La importancia de la fábrica nace de la concentración de proletarios que facilita la propaganda, la organización, la lucha y la adquisición de la conciencia de clase. Un obrero de la fábrica Dinamo, veterano de la Revolución de 1905, me contó una vez cómo un gobernador de Moscú había propuesto al Zar la destrucción de la fábrica y prohibir la construcción de otras con más de 50 obreros. Claro es que su «solución» a la lucha social —su solución feudalista de noble terrateniente— no pudo impedir el desarrollo de las fábricas, del capitalismo y, simultáneamente, del proletariado. Las fábricas continuaron y con ellas las huelgas, las protestas y la Revolución.[14]
—Cuánta ilusión desteñida al final de la contienda… —lamenta Roig—, y nos da por evocar aquellos años 80 en que sacarles el jugo a higos en conserva o a una pera resultaba, en La Habana, lo más natural del mundo. La Unión Soviética y el socialismo en Europa del Este, de donde nos llegaban aquellas maravillas, parecían eternos.
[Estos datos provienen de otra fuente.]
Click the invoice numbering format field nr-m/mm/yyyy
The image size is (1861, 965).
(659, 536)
—Tú te convertiste en el inventor del automóvil. Y cada uno de nosotros tuvo que trocarse en mago para obrar el milagro de la supervivencia. Muchos podemos contar algo de las horas amargas que siguieron al derrumbe de aquellas sociedades soñadas por el hombre para acercarse a lo justo pero que, humanas al fin, sucumbieron plagadas de errores como lo hace un organismo mortalmente herido. Creo que nuestra resistencia estuvo inspirada en lo mismo que encendió las mejores pasiones de Julio: el amor por la vida.
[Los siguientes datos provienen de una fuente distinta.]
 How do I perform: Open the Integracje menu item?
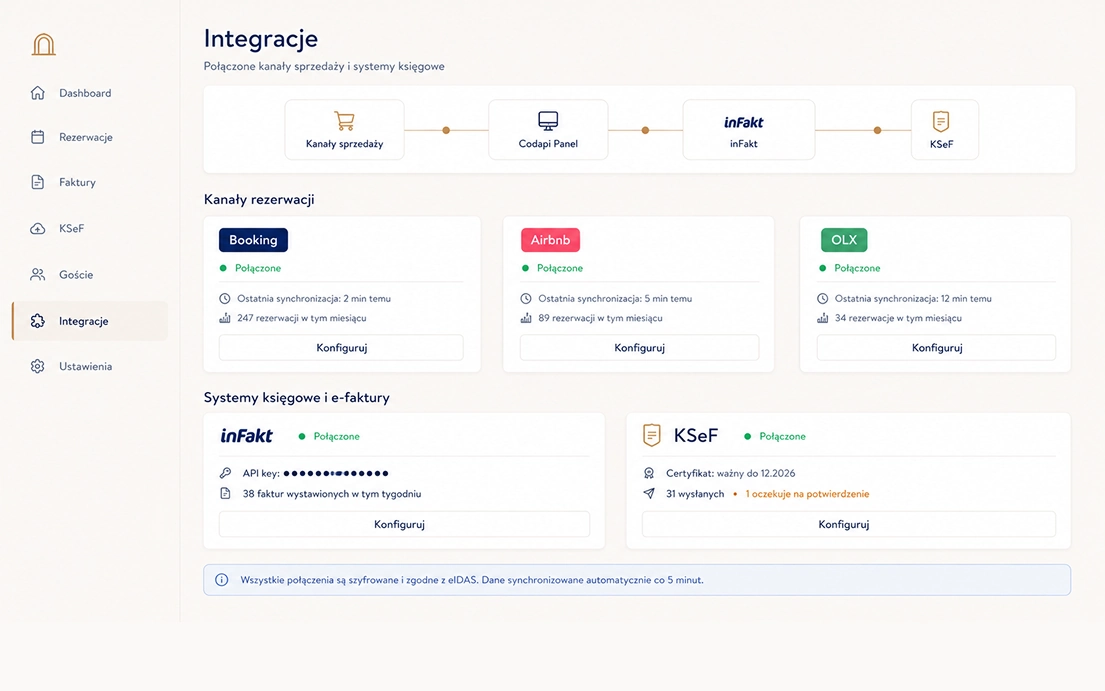(x=90, y=321)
(…) Al final del día, me ronda una y otra vez la imagen de Julio furioso mientras defiende sus ideas en un diálogo con Siqueiros. Mella lanzando sillas… Quizá sucedió. Es una escena que el pintor, desde su pasión, compartió en algún momento con Raquel, pero lo que dejó dicho en 1967 y recogen los textos es un testimonio desbordado de respeto y cariño:
Mella era un hombre de gran profundidad de pensamiento. Era un extraordinario orador y un orador de masas magnífico. Convivió conmigo en el movimiento obrero en Cinco Minas, La Masata, en Favor del Monte, en muchísimos de los centros mineros de México… Juntos viajamos a la zona del Golfo, a Tampico, a Chihuahua. Fue un hombre prominente, querido por todos. Realmente, Julio Antonio Mella no solamente fue un líder de primera magnitud en Cuba, con toda su lucha heroica maravillosa, sino en México también.[15]
[1] La narradora y su amigo Roig son personajes de ficción que nos conducen en una expedición inquieta, desde el presente, a la existencia de Julio Antonio Mella.
[2] Alfonso Reyes (1889-1959). Escritor, poeta y diplomático, gran pensador de escala continental, cuya obra abarca cerca de una treintena de volúmenes.
[3] Frase que pronunció Mella, según afirmó Teodosio Montalván Mugica, miembro del Directorio Estudiantil Universitario de 1927 y compañero de Julio Antonio en México. Las palabras de Teodosio pertenecen al año 1929, y fueron seleccionadas por la investigadora cubana Ana Cairo para su libro Mella 100 años, volumen 1, Editorial Oriente-Ediciones La Memoria, Santiago de Cuba/ La Habana, 2003, p. 110.
[4] Jorge Luis Borges (1899-1986). Escritor argentino, paradigma de las letras en idioma español, y figura literaria del siglo XX.
[5] Raúl Roa García (1907-1982). Político marxista y ensayista. Conocido por el pueblo cubano como el Canciller de la Dignidad.
[6] Frase expresada por Raúl Roa García en 1933. Tomada de Ana Cairo: «Un temperamento dinámico», ob. cit., p. 154.
[7] Gustavo Aldereguía Lima (1895-1970). Amigo y médico personal de Julio Antonio.
[8] Testimonio de Gustavo Aldereguía, en Ana Cairo: «Dos vidas paralelas», ob. cit, p. 205.
[9] Ibídem, p. 205.
[10] Alfonso Bernal del Riesgo (1902-1975). Psicólogo y profesor de la Universidad de La Habana. Dirigente del grupo estudiantil Renovación, que impulsó la Reforma Universitaria entre 1922 y 1924, y uno de los fundadores del primer Partido Comunista de Cuba.
[11] Recuerdos de Alfonso Bernal del Riesgo, compartidos por él durante una conferencia que ofreciera en 1967. Aparecen en Ana Cairo: «III. Estampa psíquica», ob.cit, p. 251.
[12] Recuerdos de Sarah Pascual, en Ana Cairo: «El líder estudiantil», ob. cit, p. 193.
[13] Ana Cairo: «Introvertido y silencioso», ob. cit, pp. 328-329.
[14] Raquel Tibol: Julio Antonio Mella en el Machete, Casa Editora Abril, Ciudad de La Habana, 2007, p. 97.
[15] Palabras de David Alfaro Siqueiros, en Ana Cairo: «Querido por todos», ob. cit, p. 303.